JDK-4734748 : pathologically slow oopmap generation
  • Type: Bug
  • Component: hotspot
  • Sub-Component: runtime
  • Affected Version: 2.0,1.3.1_09,1.4.2,1.4.2_05,5.0
  • Priority: P4
  • Status: Closed
  • Resolution: Fixed
  • OS:
    generic,solaris_2.5.1,solaris_8,solaris_9,windows_nt generic,solaris_2.5.1,solaris_8,solaris_9,windows_nt
  • CPU: generic,x86,sparc
  • Submitted: 2002-08-21
  • Updated: 2013-11-01
  • Resolved: 2005-08-17
The Version table provides details related to the release that this issue/RFE will be addressed.

Unresolved : Release in which this issue/RFE will be addressed.
Resolved: Release in which this issue/RFE has been resolved.
Fixed : Release in which this issue/RFE has been fixed. The release containing this fix may be available for download as an Early Access Release or a General Availability Release.

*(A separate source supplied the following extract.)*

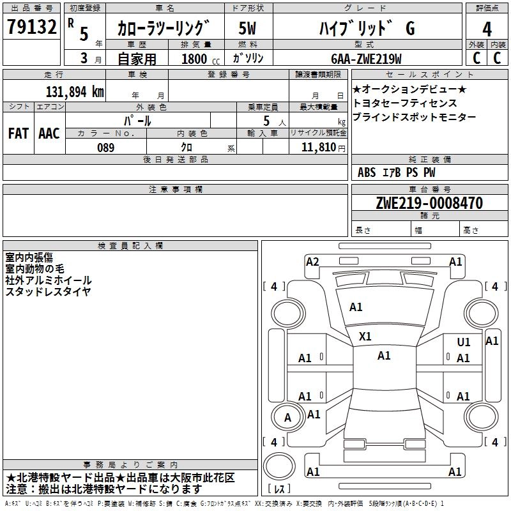This screenshot has width=511, height=511.
Task: Click the star before オークションデビュー
Action: [356, 89]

To download the current JDK release, click here.
Other JDK 6
1.4.2_13Fixed 6 b48Fixed
Related Reports
Duplicate :  
Duplicate :  
Relates :  
Description
An iPlanet app has encountered huge minor pause times (40+sec)
due to oopmap generation by the interpreter.  More generally,
some oopmap generations are observed to take >200ms, which is
more than the entire GC budget for the Nortel telco application.

Oopmaps are needed for interpreted frames.  We have interpreted
frames when the compiler bails out.  Some of the bailing methods
are code generated from JSPs, that have heavy nesting of try..finally.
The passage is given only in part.